▶ _ページ抜粋_
────────
Google Cloud Speech API を使った音声の文字起こし手順 #Python

目的

英語の講演や会議に参加し録音した音源を文字データとして保管しておく手段の一つとしてGoogle Cloud Speech API を使った音声の文字起こしの記事が参考になったので、自分なりに下記に手順をまとめ直しておきます（手順メモ）。

事前準備

本手順では Google Cloud Platform を利用するため、Google Cloud Platform の簡単スタートアップガイドのサービス共通編（P9-P20）を終えて、プロジェクトが作成済みとします。
下記形式に変換済みの音源が作成済みとします（参考：音声変換サイト、実際に利用した音源（PyConJP2017英語基調講演））。
- FLAC
- モノラル
- 16000Hz
- 16bit

手順

1. コンソール画面に入る

Google Cloud Platform URL にアクセスして[コンソールを開く]を押して、コンソール画面に入ります。

Google Cloud Platform コンソールログイン画面：

コンソール画面：

2. Google Cloud Speech API を有効化する

コンソール画面左上の[ツールとサービス] > [APIとサービス] > [ライブラリ] を選択し、APIの一覧から[Speech API]を選択し、[有効にする]を押して Google Speech API を有効にします。

API一覧画面

APIの有効化（既に有効化されているので[無効にする]が表示されている）

[APIとサービス] > [ダッシュボード] でGoogle Speech APIの有効化が確認できる：

3. APIの認証情報の作成（サービスアカウントキーの作成）

左の[APIとサービス] > [認証情報] > [認証情報を作成] > [サービスアカウントキー]を選択し、適当な[サービスアカウント名]（ここでは仮にarkbbbとした）を設定し、作成ボタンを押してJSONファイルをダウンロードする。

サービスアカウントキーの作成画面：

4. Google Cloud ShellでAPI認証する（サービスアカウントキーJSONのアップロード&環境変数登録）

Google Cloud Platform コンソール画面右上部の Google Cloud Shellボタンで Google Cloud Shell を起動し、3.で取得したJSONをアップロードし、環境変数に設定する

Google Cloud Shellボタン：

JSONのアップロード：

環境変数の設定コマンド

$ export GOOGLE_APPLICATION_CREDENTIALS=[3.で取得したJSON名].json

5. 音声データのアップロード

事前準備した音声データを Google Cloud Storage にアップロードします。
まず画面左上の[ツールとサービス] > [Storage] > [ブラウザ] を選択し、[バケットの作成]でバケットを作成し、その作成したバケットをダブルクリックして、[ファイルのアップロード]から音声データをアップロードする。

Google Cloud Storage画面へ移動する：

バケットの作成（バケット名、その他設定はテキトーに）：

バケット内へのファイルのアップロード：

6. 文字起こし実行Pythonスクリプトの作成

Google Cloud Shell上で文字起こし実行用のPythonスクリプトを作成します。

Pythonファイル編集コマンド（エディタは好きに）

$ nano transcribe.py

文字起こし用のPythonスクリプト（英語音声用）：

transcribe.py

# !/usr/bin/env python
# coding: utf-8
import argparse
import io
import sys
import codecs
import datetime
import locale

def transcribe_gcs(gcs_uri):
    from google.cloud import speech
    from google.cloud.speech import enums
    from google.cloud.speech import types
    client = speech.SpeechClient()
────────
▶ _データ抜粋_
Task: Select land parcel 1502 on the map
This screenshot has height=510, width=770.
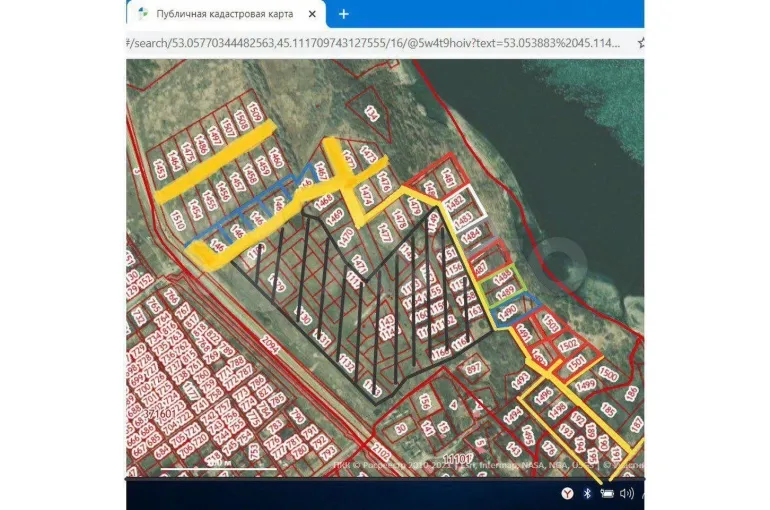Action: click(569, 345)
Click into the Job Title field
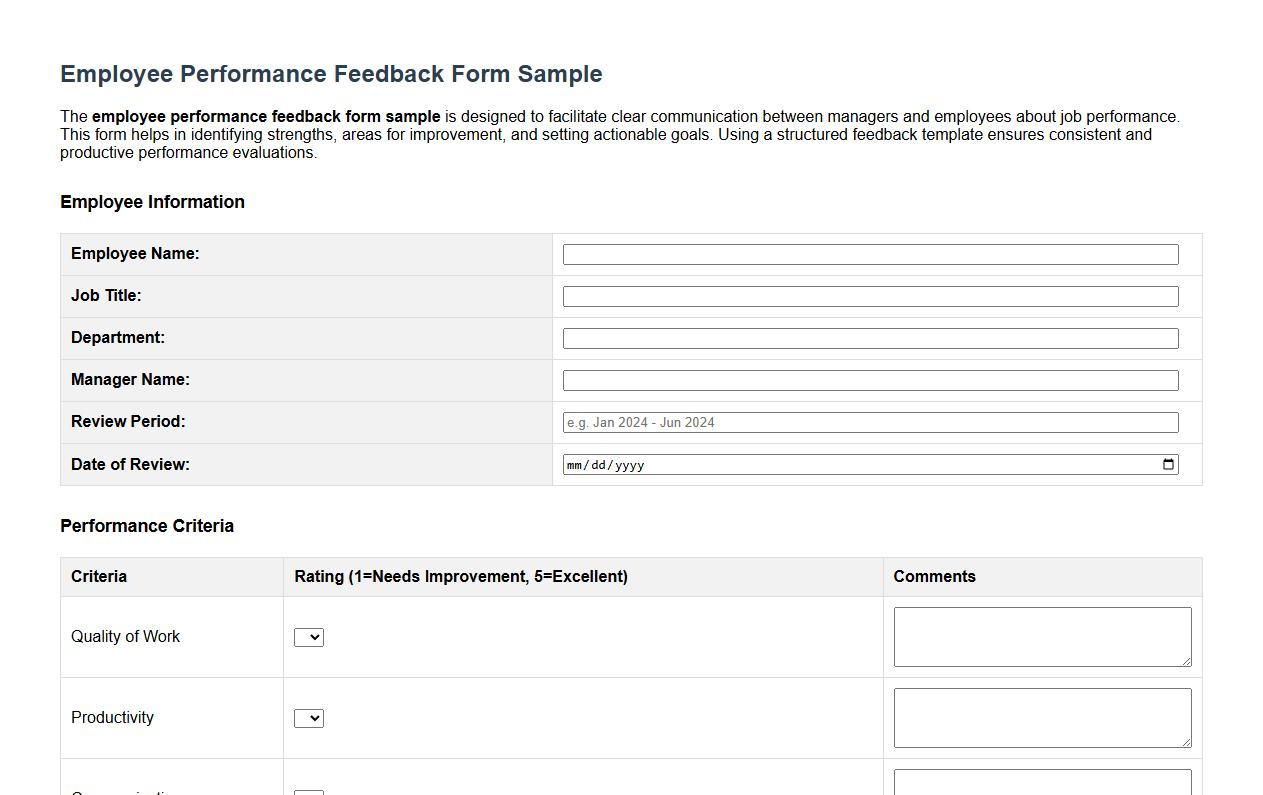The height and width of the screenshot is (795, 1263). click(870, 296)
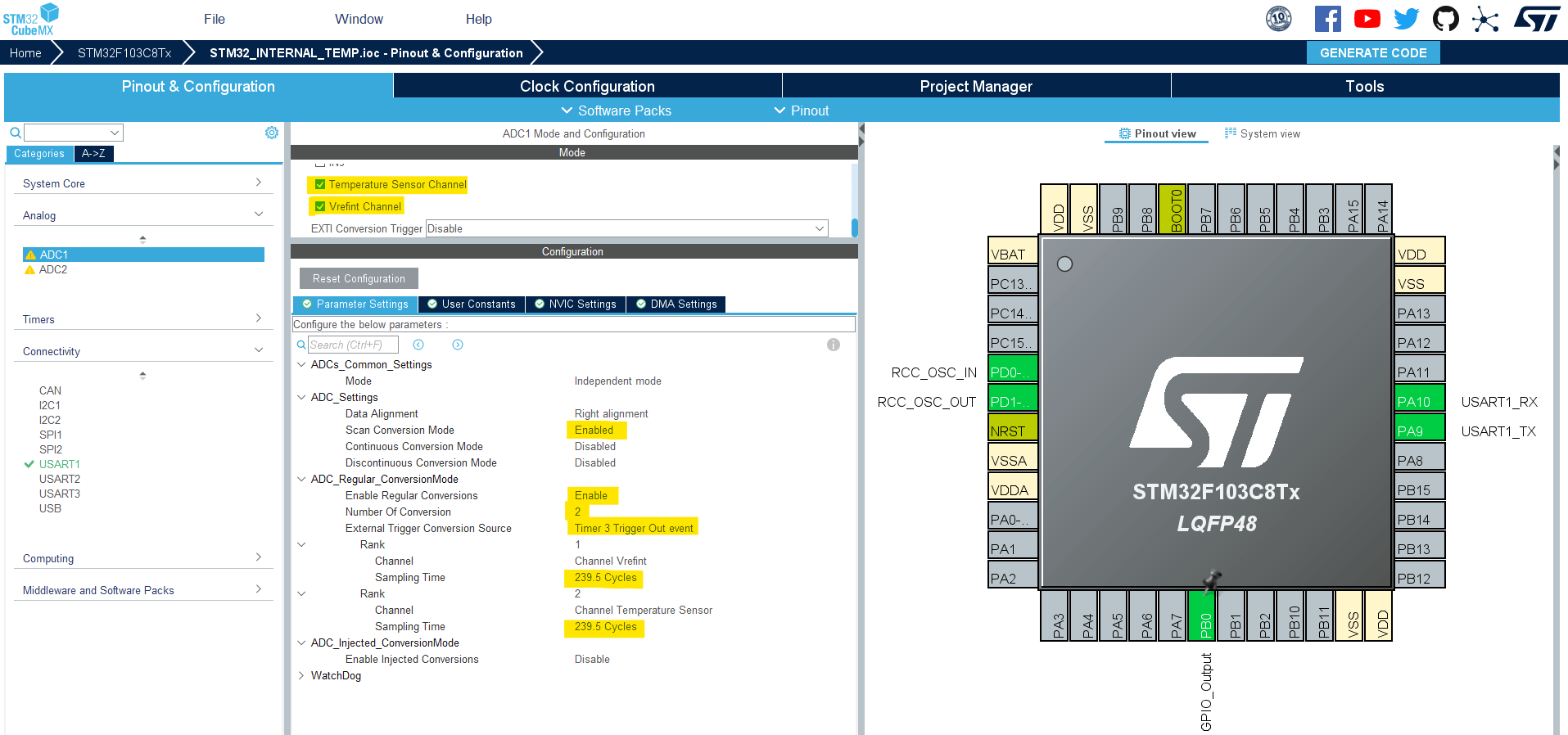
Task: Open the EXTI Conversion Trigger dropdown
Action: click(x=627, y=229)

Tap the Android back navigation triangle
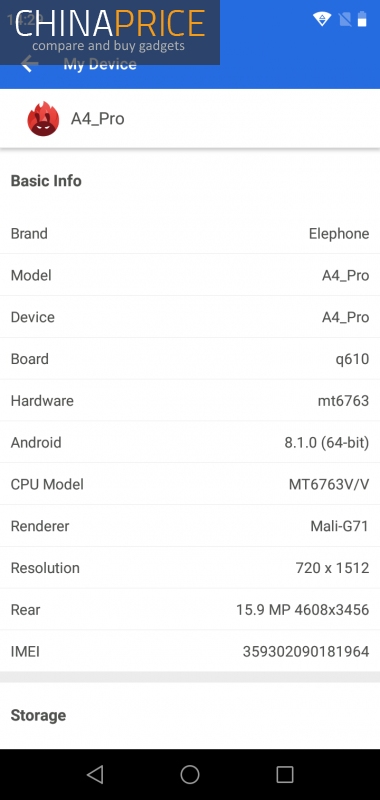(x=95, y=774)
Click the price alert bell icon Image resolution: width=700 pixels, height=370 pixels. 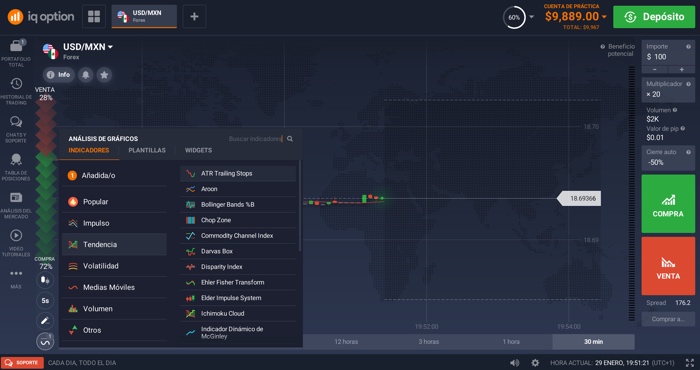[85, 75]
────────
▶ _練習問題 1_
上のレコードで「Task」という文字列を含む行を数え、その数だけを答えよ。大文字と小文字は区別する。
▶ _練習問題 2_
Google Cloud Speech APIによる文字起こし手順の記事を、最後に示された行の続きから書き進めよ。

▶ _記述解答 1_
2

▶ _記述解答 2_
    audio = types.RecognitionAudio(uri=gcs_uri)
    config = types.RecognitionConfig(
        sample_rate_hertz=16000,
        encoding=enums.RecognitionConfig.AudioEncoding.FLAC,
        language_code='en-US')

    operation = client.long_running_recognize(config, audio)

    print('Waiting for operation to complete...')
    operationResult = operation.result()

    d = datetime.datetime.today()
    today = d.strftime("%Y%m%d-%H%M%S")
    fout = codecs.open('output{}.txt'.format(today), 'a', 'shift_jis')

    for result in operationResult.results:
      for alternative in result.alternatives:
          fout.write(u'{}\n'.format(alternative.transcript))
    fout.close()

if __name__ == '__main__':
    parser = argparse.ArgumentParser(
        description=__doc__,
        formatter_class=argparse.RawDescriptionHelpFormatter)
    parser.add_argument(
        'path', help='GCS path for audio file to be recognized')
    args = parser.parse_args()
    transcribe_gcs(args.path)

日本語の文字起こしをしたい場合は下記1行を修正する：

language_code='en-US')

↓

language_code='ja-JP')

7. 音声文字起こしの実行

Google Cloud Console 上で下記コマンドにて文字起こしを実行します。

$ python transcribe.py gs://バケット名/音声データ名.flac

8. 実行結果

実行後にGoogle Cloud Console 上 ls コマンドで作成されたファイル確認すると[output*.txt]という名前のテキストファイルができているので、それを開いて結果が確認できます。最初の1~2分の結果は下記でした。音源と合わせて聞くとちょっとしたところは間違いもありますが、概ね文字起こしされている点確認できます。

and not.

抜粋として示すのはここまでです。